» AIM OF THE TASK
What you return must match, exactly, the lines running from the one containing "The width and" to the end of the data, both included, and must contain no pictures.
= = = =
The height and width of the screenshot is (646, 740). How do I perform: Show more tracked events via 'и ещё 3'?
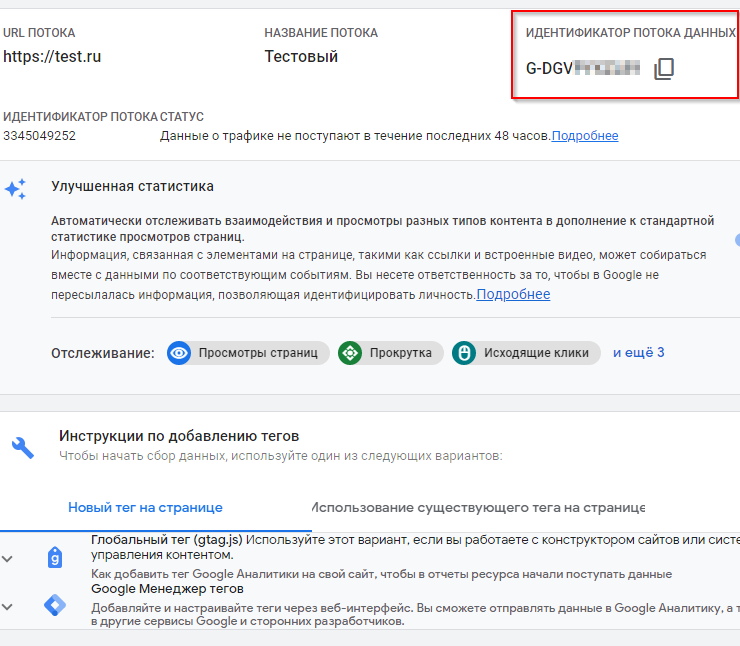coord(638,352)
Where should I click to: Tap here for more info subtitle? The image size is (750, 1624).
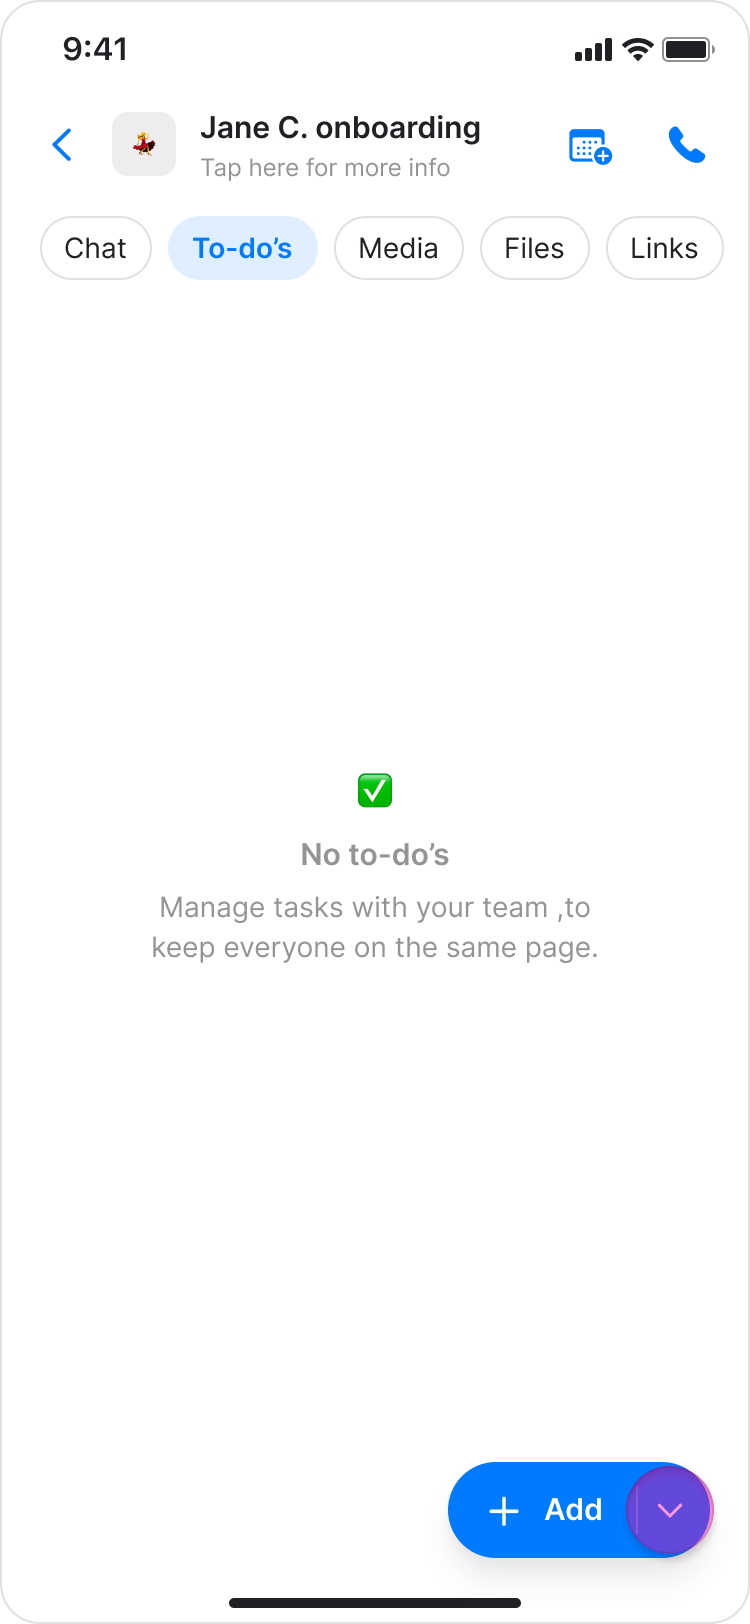(325, 168)
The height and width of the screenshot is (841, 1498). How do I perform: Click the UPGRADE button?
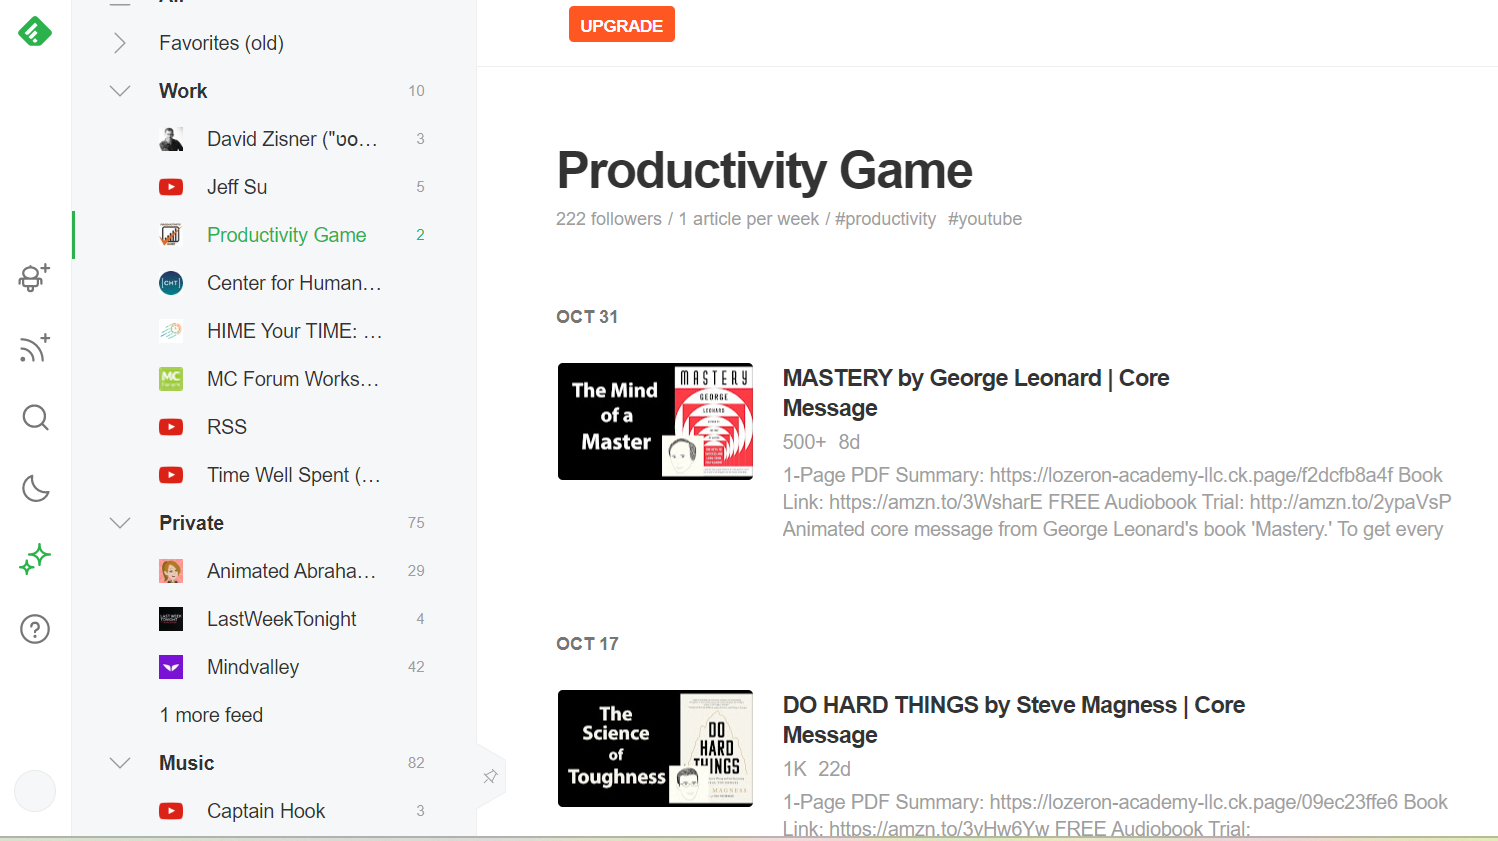coord(622,24)
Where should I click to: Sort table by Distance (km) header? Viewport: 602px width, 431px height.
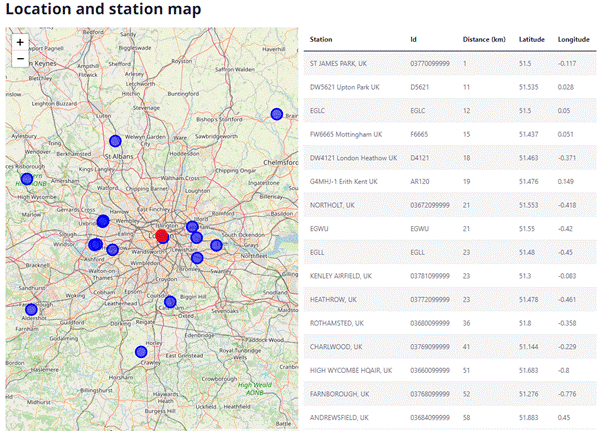[x=484, y=40]
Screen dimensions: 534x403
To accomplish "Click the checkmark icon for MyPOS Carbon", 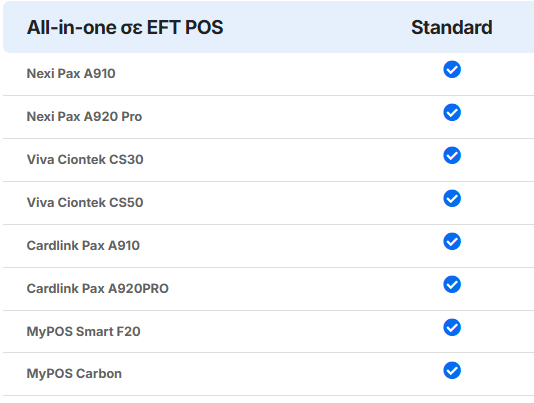I will pos(452,370).
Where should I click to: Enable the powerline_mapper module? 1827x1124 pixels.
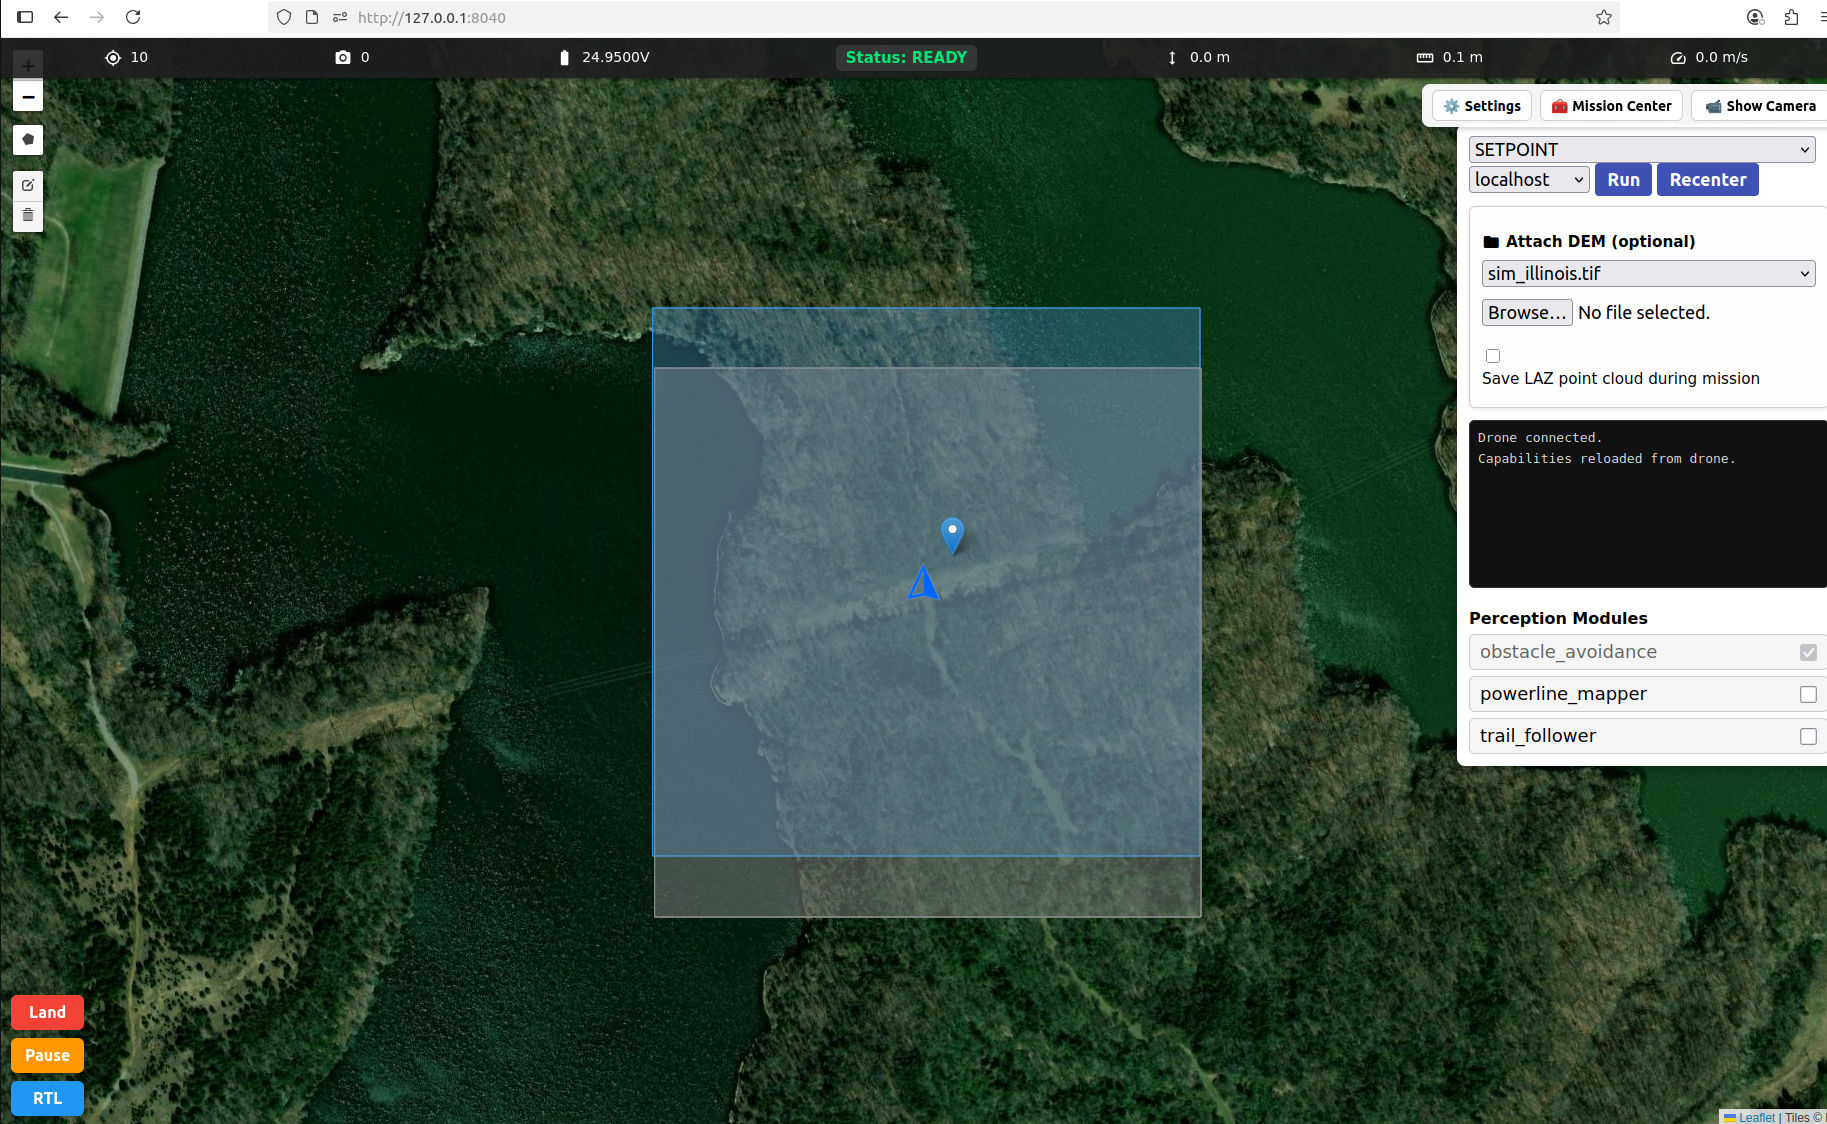1808,694
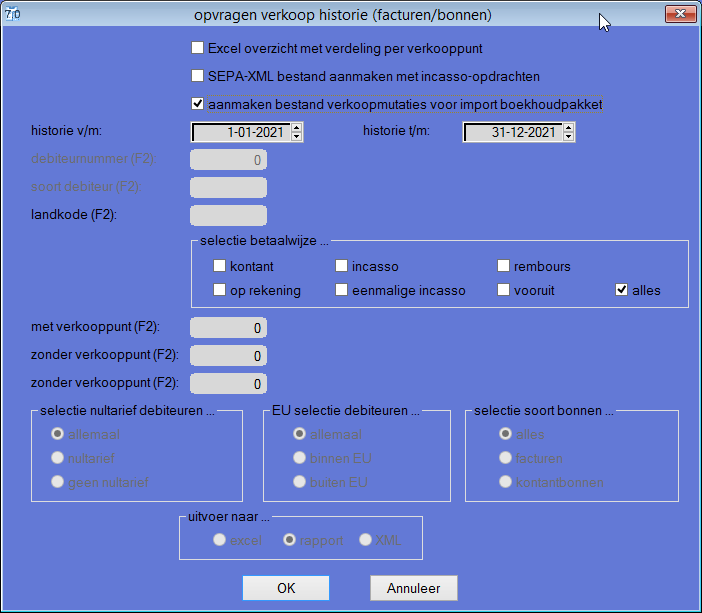Image resolution: width=702 pixels, height=613 pixels.
Task: Toggle the eenmalige incasso checkbox
Action: tap(341, 291)
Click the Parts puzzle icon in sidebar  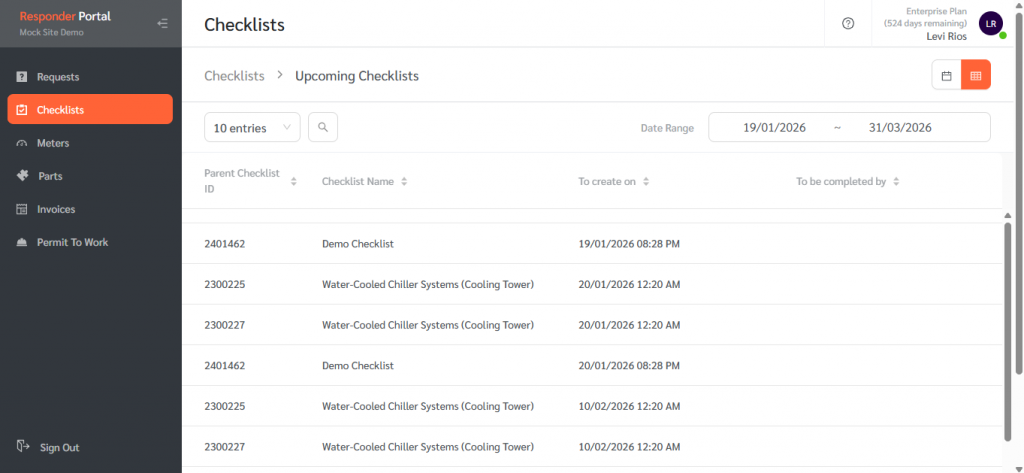click(x=22, y=176)
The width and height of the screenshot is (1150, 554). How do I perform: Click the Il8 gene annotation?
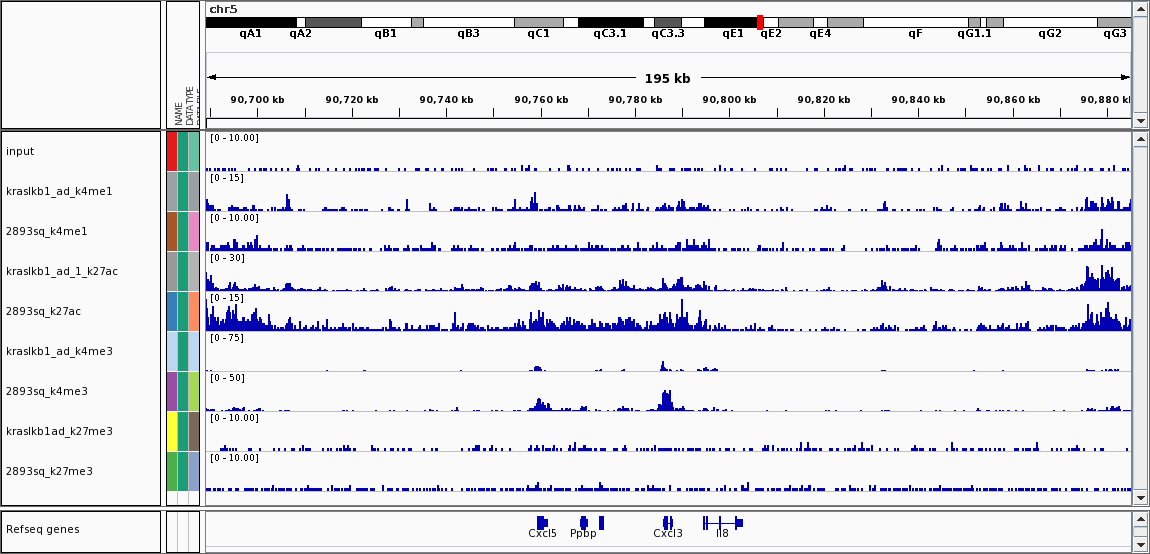tap(722, 522)

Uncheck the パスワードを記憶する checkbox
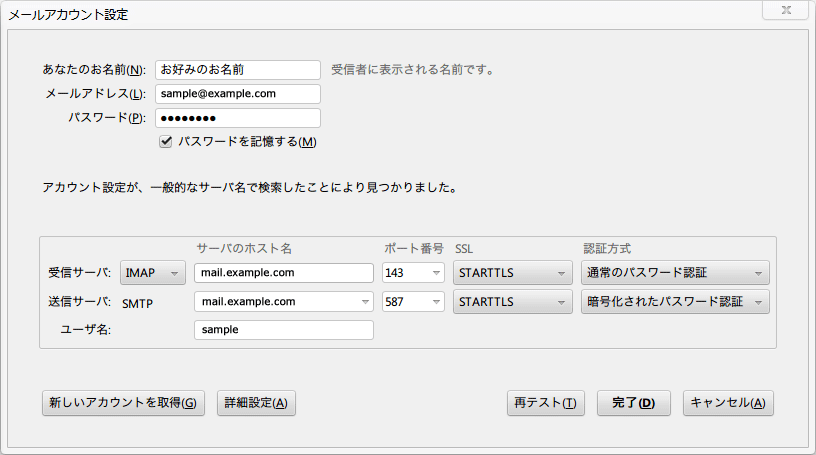[166, 142]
= = = =
» WRITTEN SOLUTION
The width and height of the screenshot is (1150, 554). How do I perform: Click the Il8 gene annotation?
tap(722, 522)

Uncheck the パスワードを記憶する checkbox
[166, 142]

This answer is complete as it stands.